= Central Illinois Public Service Company =

The Central Illinois Public Service Company was an electric streetcar holding company and power utility first organized in 1902. Under its later quarter billion dollar holding company, CIPSCO Inc. (formerly ), it merged in 1997 with the larger neighboring Union Electric Company of Missouri (formerly ) to form Ameren Corporation based in St. Louis, Missouri. Now a subsidiary, Ameren Illinois is headquartered in Springfield, Illinois.

==History==
In 1902, in Mattoon, Illinois, the core of the company was born as the Mattoon City Railway Streetcar company, the first of the company's many later interurban electric railways.

In 1910, the Mattoon City Railway was reorganized as the Central Illinois Public Service Company.

In 1912, the CIPS Company became a subsidiary of Samuel Insull's Middle West Utilities Company. The utilities company then acquired 60 utility properties. In 1913, it built the 6,000-kilowatt Kincaid, Illinois, Power Station, the first large-generating power station.

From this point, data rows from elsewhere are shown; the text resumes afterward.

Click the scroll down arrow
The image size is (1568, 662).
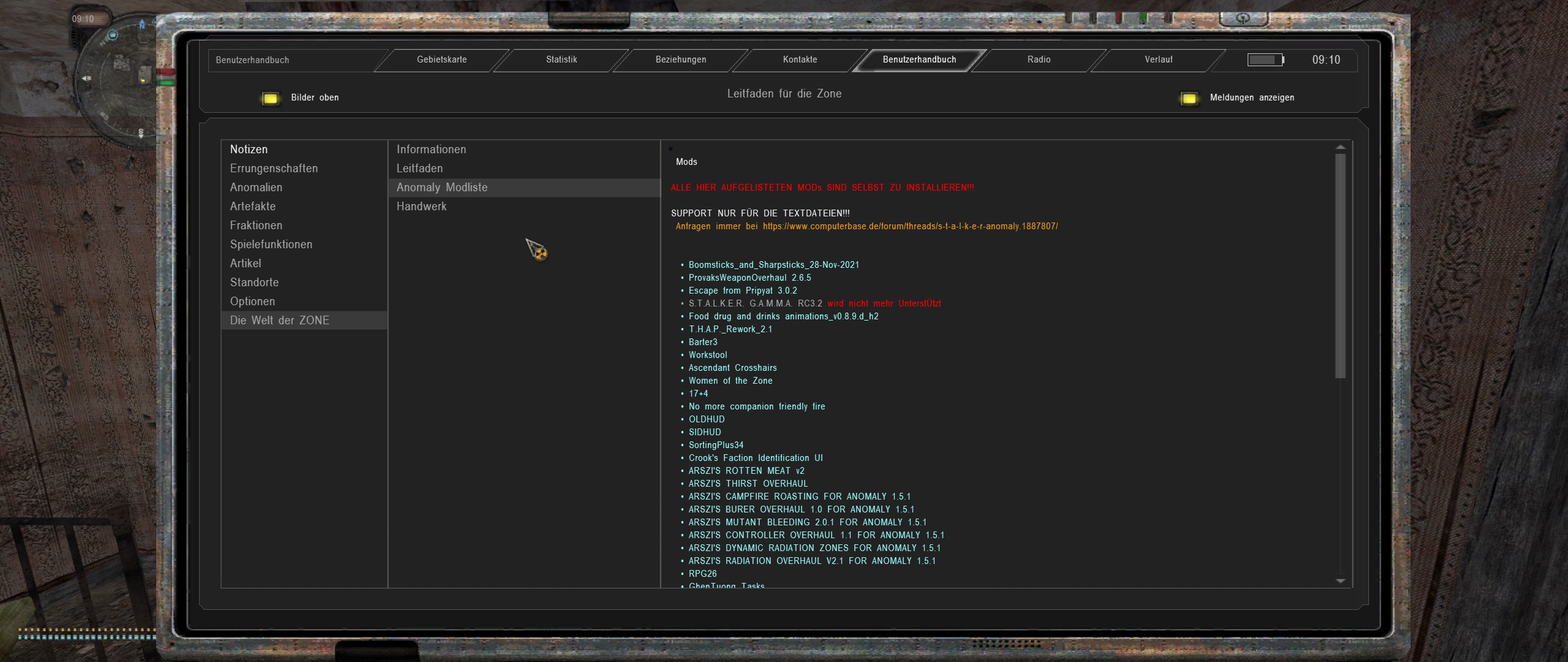1340,580
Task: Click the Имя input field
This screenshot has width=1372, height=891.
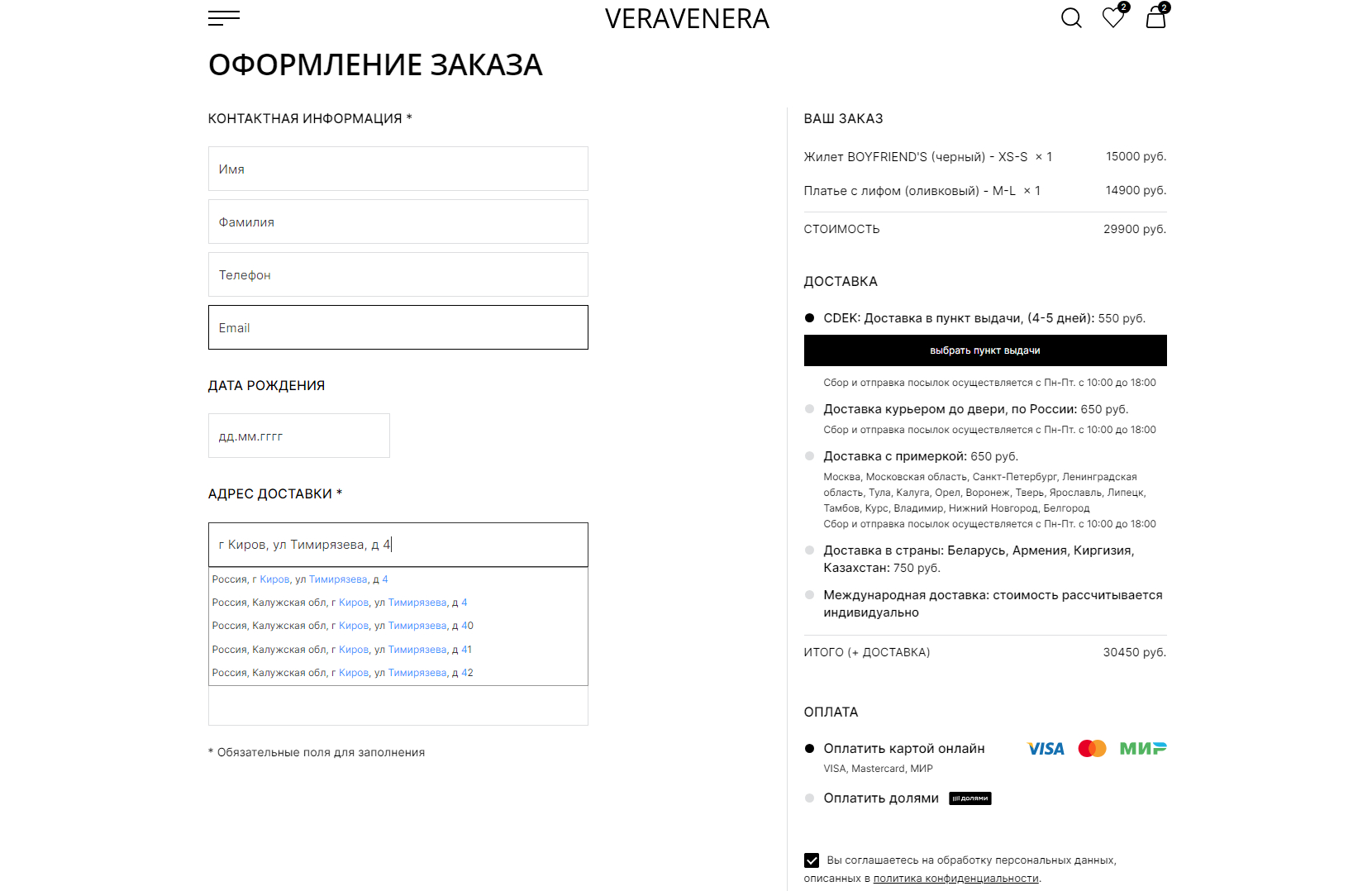Action: click(x=398, y=169)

In 1921, the CIPS Company headquarters moved from Mattoon to downtown Springfield, Illinois, where it acquired the Farmers Bank Building and Annex, and renamed it the Public Service Building.

In 1922, the CIPS Company gas and electric plants in Beardstown, Illinois, were flooded by the Illinois River and tributaries.

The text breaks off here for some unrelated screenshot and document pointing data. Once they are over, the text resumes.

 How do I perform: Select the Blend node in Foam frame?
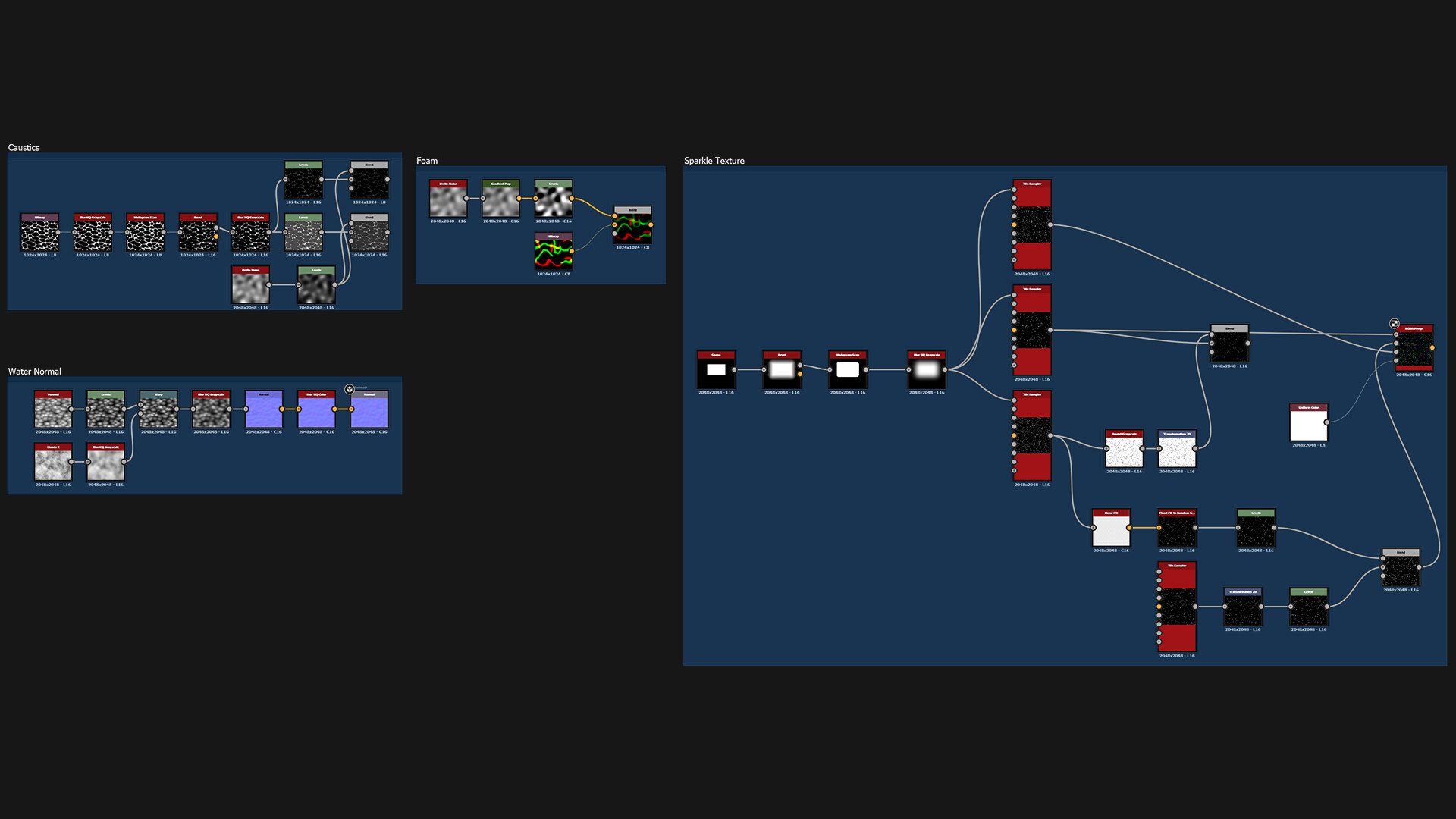(x=632, y=227)
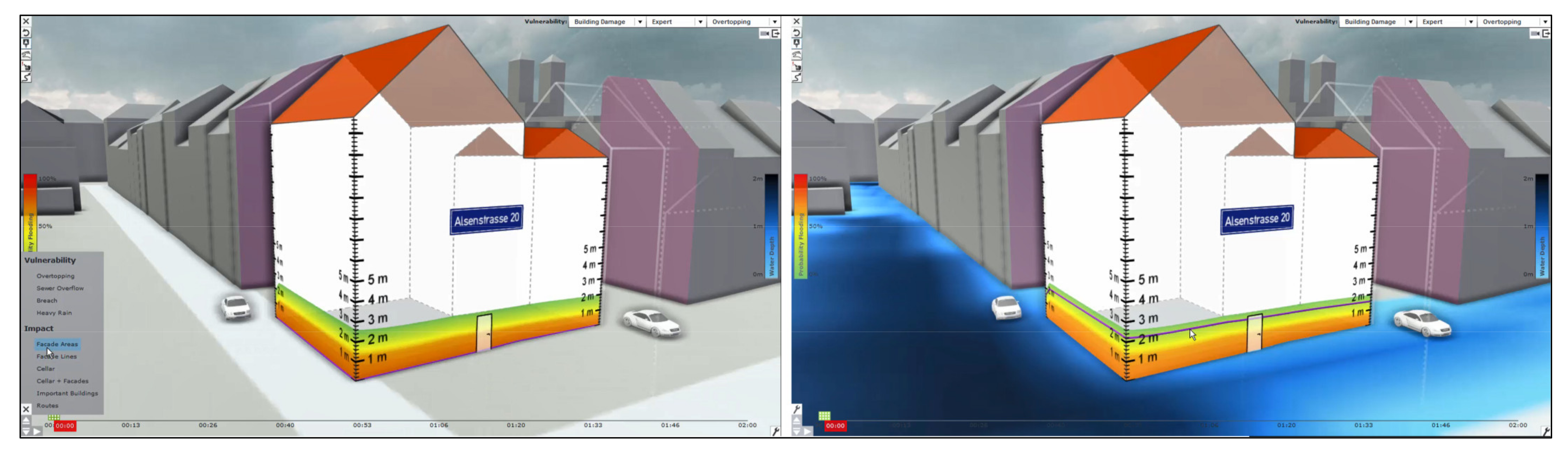Select Facade Lines under Impact
The width and height of the screenshot is (1568, 457).
pos(56,357)
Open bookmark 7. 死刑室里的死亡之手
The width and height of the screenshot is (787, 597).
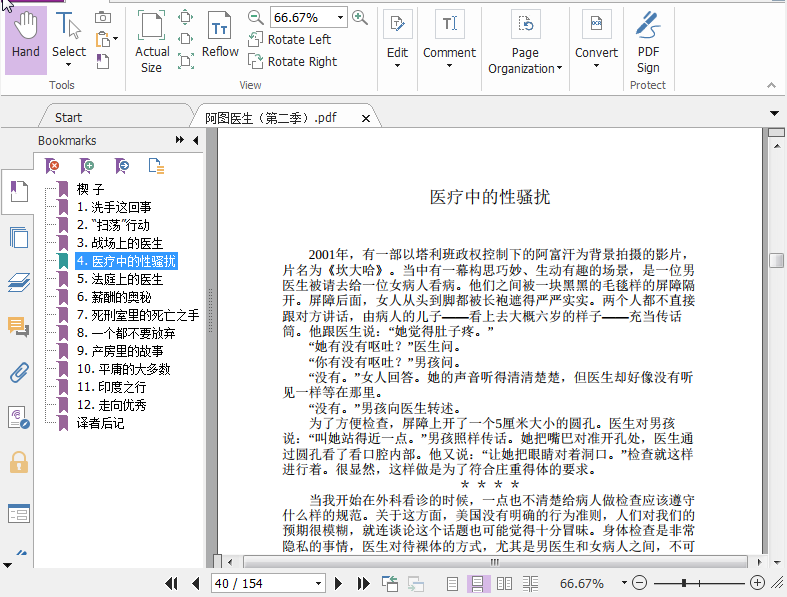tap(137, 315)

In 1923, CIPS merged with the Middle West Power Company, and acquired the Grand Tower, Illinois, Power Station in southwestern Illinois on the Mississippi River. The merger brought the company's holdings to seven generating stations, 15 ice plants, and two interurban railways.

In 1931, the CIPS Company tore down its general office building headquarters in downtown Springfield, and on the same site built a new 15-story skyscraper, as the new Public Service Building. It was later renamed the Illinois Building.

In 1932, the Middle West Utilities Company was reorganized as the Middle West Corporation, and CIPS Company was no longer under control of Samuel Insull. Middle West Corporation retained control of CIPS Company.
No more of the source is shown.